Certain dishes, when shared family style, can blur together. The sauced, open-face hot sandwiches—such as the aforementioned roast-duck sandwich, plus the pork tonkatsu and sukiyaki pork sandwich—can be sublime comfort, but after a series of them, lose their novelty. Vegetables, never really a highlight in local-style food, also show up in similar variations on the tonkatsu, kalbi, salmon and mochi-crusted fish plates, usually pickled or spicy salads of chard, eggplant and cucumber. Every fruit gets a different treatment in the desserts—why not vegetables then?
The restaurant is best enjoyed during the day, when the tall, open room is filled with light from the floor-to-ceiling windows. Wade seems to hit his stride with the lunch and brunch menus, which feature slightly more casual fare in the just-under-$20 range.
At night, the overhead lights shine a little too bright, and the restaurant that tries to be more casual than Alan Wong’s, ditching the white linen, still charges high-end prices (around $30 an entree). Wade, in between leaving Alan Wong’s and opening MW Restaurant, dallied in pop-up venues and bar/nightclub kitchens, serving some of the same plates for half the price.

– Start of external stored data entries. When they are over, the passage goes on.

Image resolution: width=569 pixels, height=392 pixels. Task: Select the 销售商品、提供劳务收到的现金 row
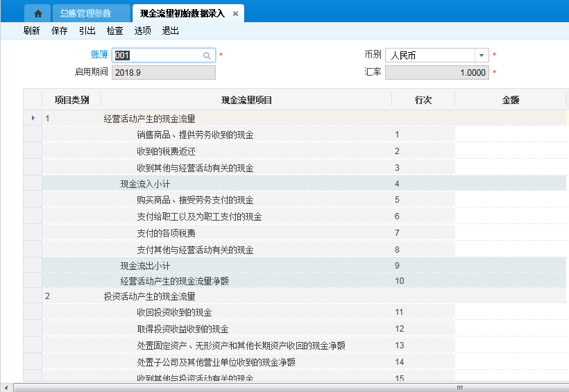coord(195,135)
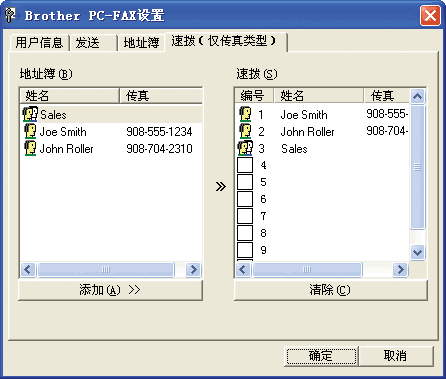The width and height of the screenshot is (446, 379).
Task: Click John Roller's contact icon in address book
Action: pos(30,148)
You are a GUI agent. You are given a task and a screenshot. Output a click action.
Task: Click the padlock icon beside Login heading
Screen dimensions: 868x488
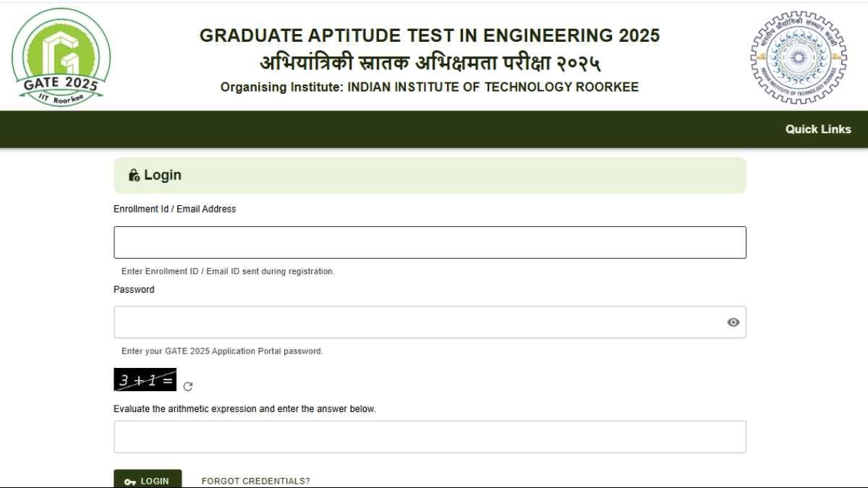(x=133, y=174)
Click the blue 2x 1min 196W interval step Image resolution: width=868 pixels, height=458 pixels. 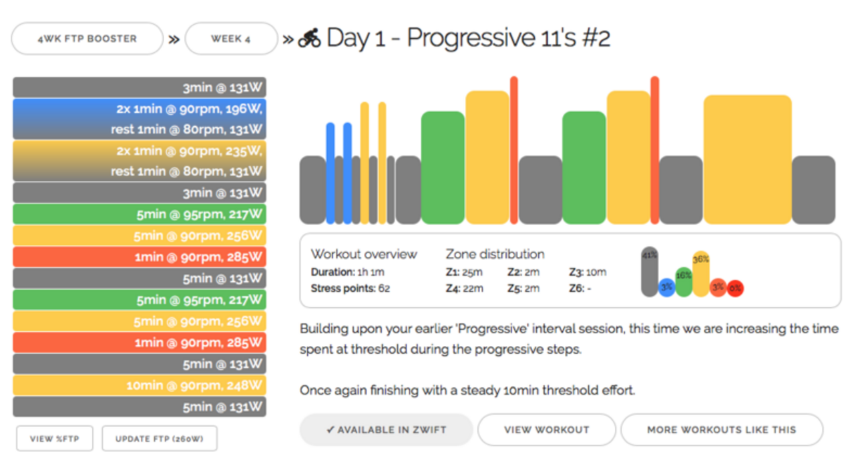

Part of me acknowledges that the new prices are the cost of a large brick-and-mortar Ala Moana location; the other part expects more now that he has a 1,300-square-foot, permanent kitchen.
But what he does have in this new space is his wife, who, just as at Alan Wong’s, continues to do wonders with desserts, from haute to homey. Michelle has resurrected the dessert menu, breathing life into the most static, easily ignored part of the meal at many restaurants, proving that it can be as much a channel of a chef’s creativity as savory dishes. Whether it’s her complex take on an affogato, with dehydrated chocolate mousse, coffee gelato and ice, or the chocolate chip cookies or tiny loaf of banana bread that she sends off with you as you leave, she merges comfort and surprise in a single package. Which is what MW does best.